TASK INSTRUCTIONS:
Please look for the string "agent" below and report every line in which it occurs.

DATA FOR THIS EXERCISE:
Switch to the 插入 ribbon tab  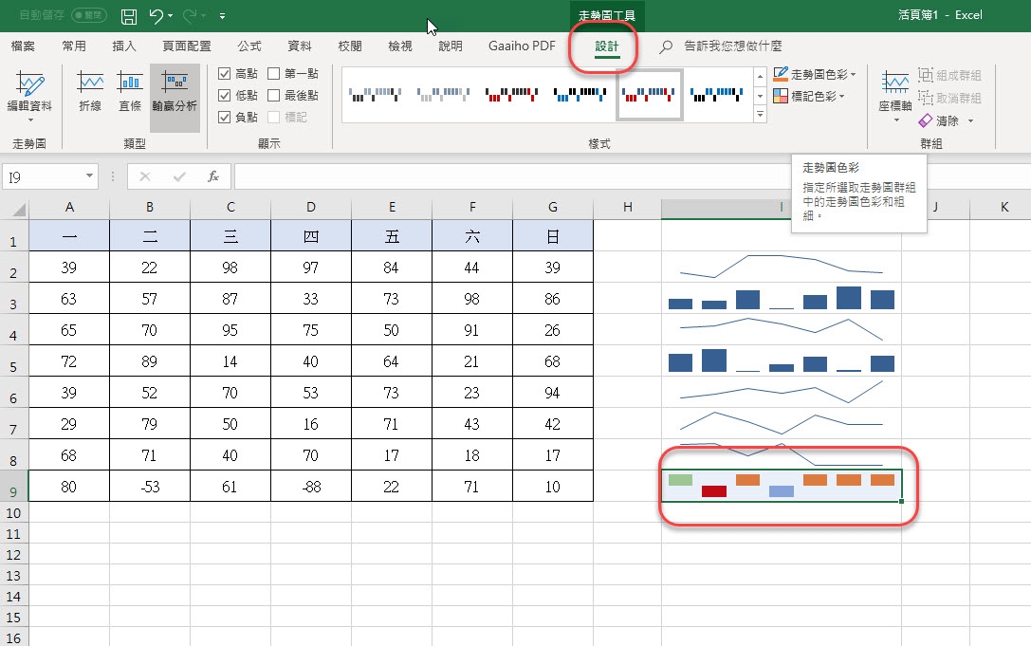pyautogui.click(x=124, y=46)
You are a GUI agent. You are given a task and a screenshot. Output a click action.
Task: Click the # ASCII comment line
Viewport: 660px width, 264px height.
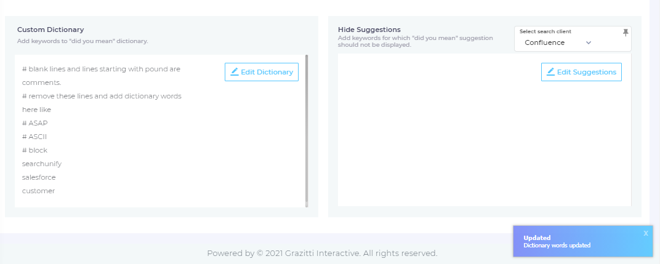pos(34,137)
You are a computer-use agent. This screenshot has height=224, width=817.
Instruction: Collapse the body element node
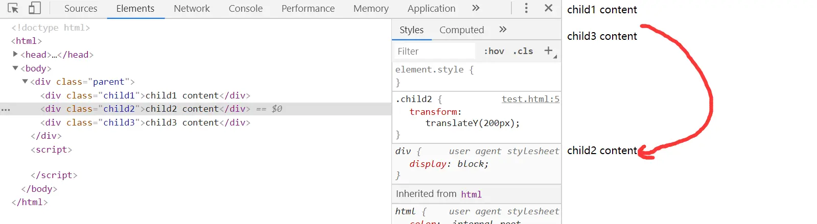coord(15,68)
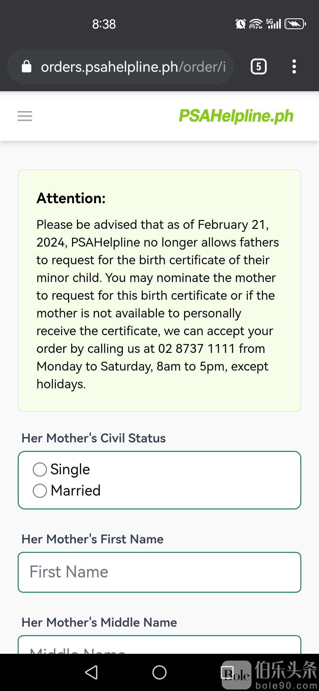Tap the Wi-Fi status icon
Viewport: 319px width, 691px height.
(256, 24)
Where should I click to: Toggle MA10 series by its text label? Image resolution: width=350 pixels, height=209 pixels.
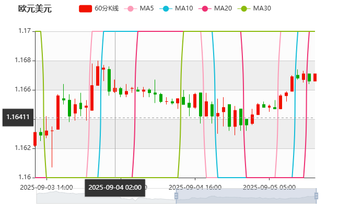(x=184, y=9)
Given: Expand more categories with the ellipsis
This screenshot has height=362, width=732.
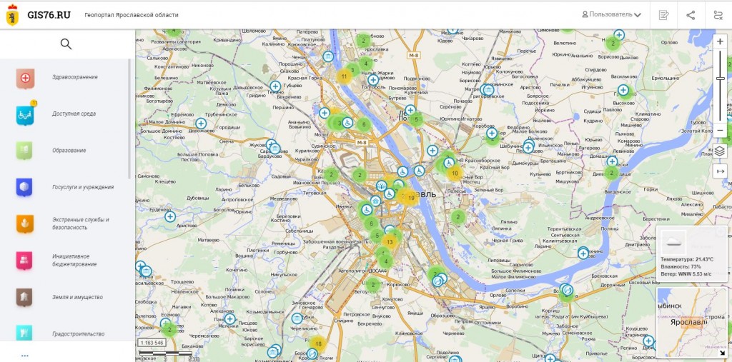Looking at the screenshot, I should tap(25, 355).
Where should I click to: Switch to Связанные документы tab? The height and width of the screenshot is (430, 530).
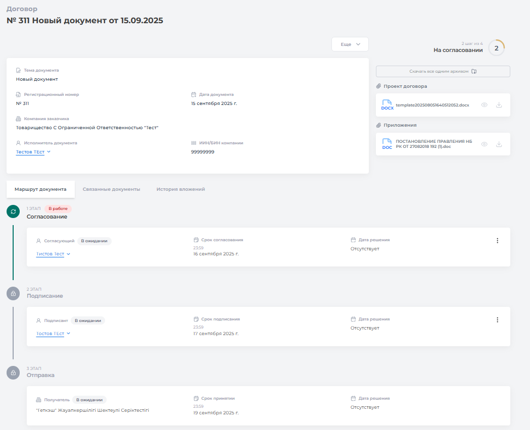point(111,189)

FINISHED EXERCISE:
You are a GUI agent. You are given a task and a screenshot. Output a click action.
You are a computer-use agent. This screenshot has height=224, width=817.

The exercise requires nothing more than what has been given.